Page excerpt ::
+===+

Printer Friendly

Yankee pitcher Ron Guidry unwinds.

New York Yankees' pitcher Ron Guidry collects nicknames the way other people collect stamps and coins. Nicknames are a characteristic of his people, the Cajuns, those dark-complexioned, slightly mysterious folk descended from the Acadians, who fled present-day Nova Scotia to escape religious persecution in 1755 and settled in Louisiana's bayou country. Guidry's parents affectionately call him "B" (short for Baby), sportswriters call him the "Ragin' Cajun," his team-mates call him "Gator," fans call him "Louisiana Lightning"--and manager Yogi Berra will call on him to take the mound every five days in 1984, confident his 33-year-old ace will give him a win.

For there is one other thing Ron Guidry collects in abundance--victories. His eight-year record of 122 wins against only 51 losses gives him the highest winning percentage among active American League pitchers. Last year he led the league with 21 complete games while turning in a spectacular 21-9 season during the Yanks' disappointing 91-71 finish behind Baltimore--despite his losing three weeks to a back sprain. The season was his finest since his 1978 Cy Young Award-winning performance, when he notched a 25-3 won-lost record, highlighted by 248 strikeouts and a 1.74 earned run average.

But despite all his records, maintains Guidry when interviewed in his spacious, trophy-rich home in Lafayette, Louisiana, he looks at baseball in perspective, as only a game. "Baseball is the fourth thing that is most important to me," stresses the pitcher, whose other interests are his family, his friends and his passionate love of hunting. "If I lose a game, I can sleep at night. I don't let a loss interfere with my personal life at home. If I have to choose, I'm going to choose my personal life over baseball. It's just a job, and I can always go find another job."

In an age when athletes shed spouses nearly as often as they are traded, Ron Guidry is a throwback to an earlier era. Just as he has played for only one major-league club in his career, so too has his marriage to a hometown girl named Bonnie Rutledge lasted solidly, since 1972. And during the off-season, rejecting most endorsements and the banquet tour as unworthy of his time, Guidry spends the bulk of his nonhunting hours at play with seven-year-old Jamie and four-year-old Brandon. "He's a good father and a good husband, without a doubt," says Bobby Badeaux, Ron's former battery mate from Lafayette American Legion days and his best friend in or out of baseball today. "His strong family ties and his strong friendships stem from his Cajun heritage."

+===+

Data block ::
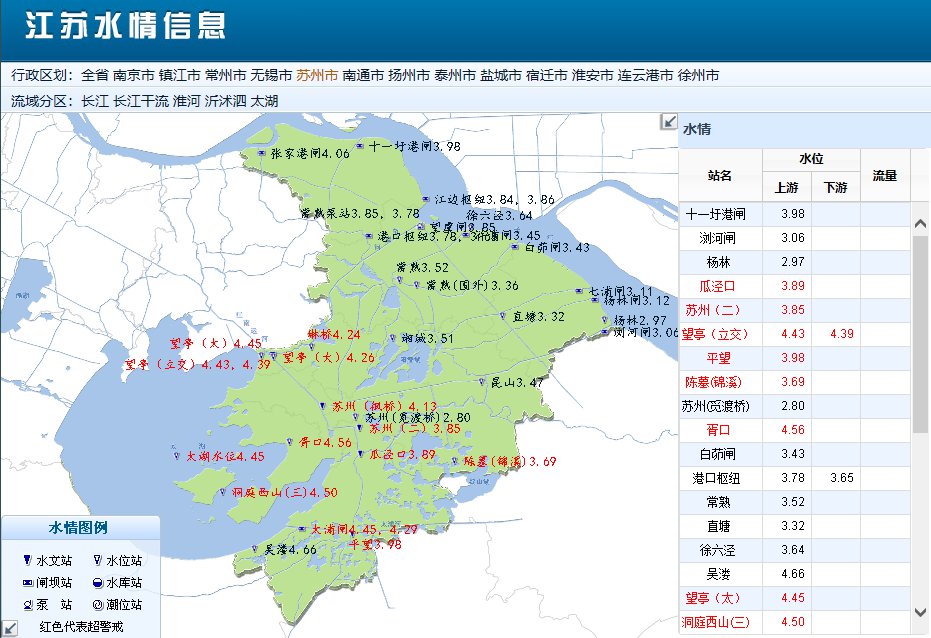Open the 望亭（立交） row in the table
This screenshot has width=931, height=638.
[794, 334]

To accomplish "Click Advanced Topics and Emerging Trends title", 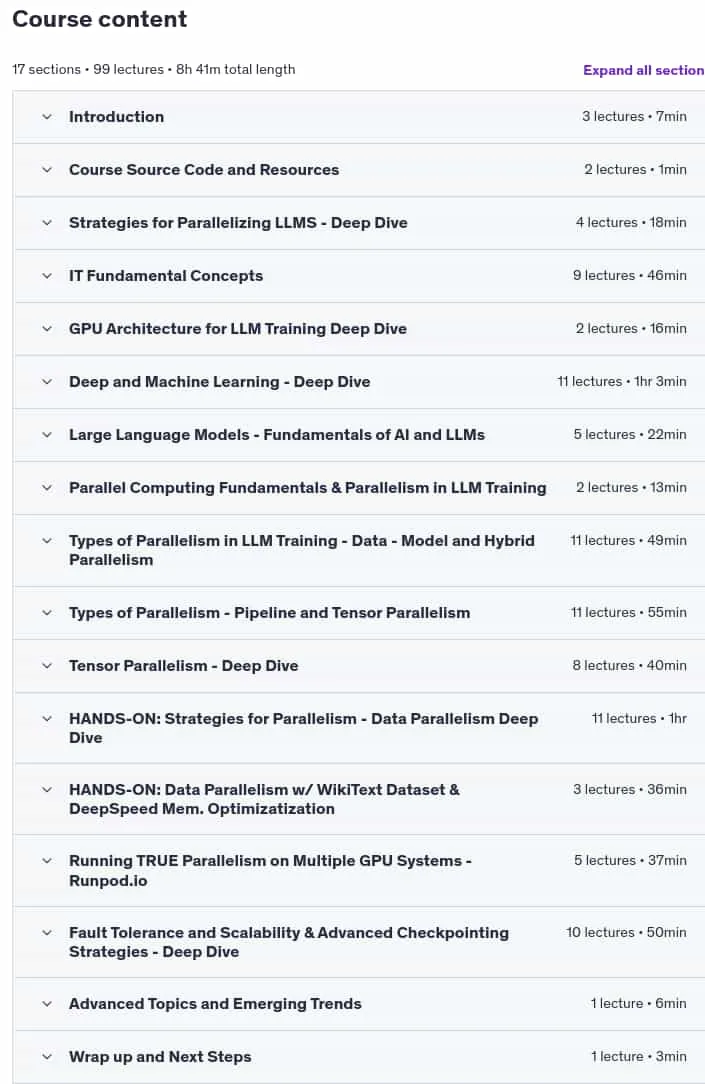I will click(x=215, y=1004).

+===+

Exercise instructions :: Print the part of the Ron Guidry profile that opens with the words containing "Printer Friendly" and closes with "give him a win.", copied word for word.

Solution for this problem ::
Printer Friendly

Yankee pitcher Ron Guidry unwinds.

New York Yankees' pitcher Ron Guidry collects nicknames the way other people collect stamps and coins. Nicknames are a characteristic of his people, the Cajuns, those dark-complexioned, slightly mysterious folk descended from the Acadians, who fled present-day Nova Scotia to escape religious persecution in 1755 and settled in Louisiana's bayou country. Guidry's parents affectionately call him "B" (short for Baby), sportswriters call him the "Ragin' Cajun," his team-mates call him "Gator," fans call him "Louisiana Lightning"--and manager Yogi Berra will call on him to take the mound every five days in 1984, confident his 33-year-old ace will give him a win.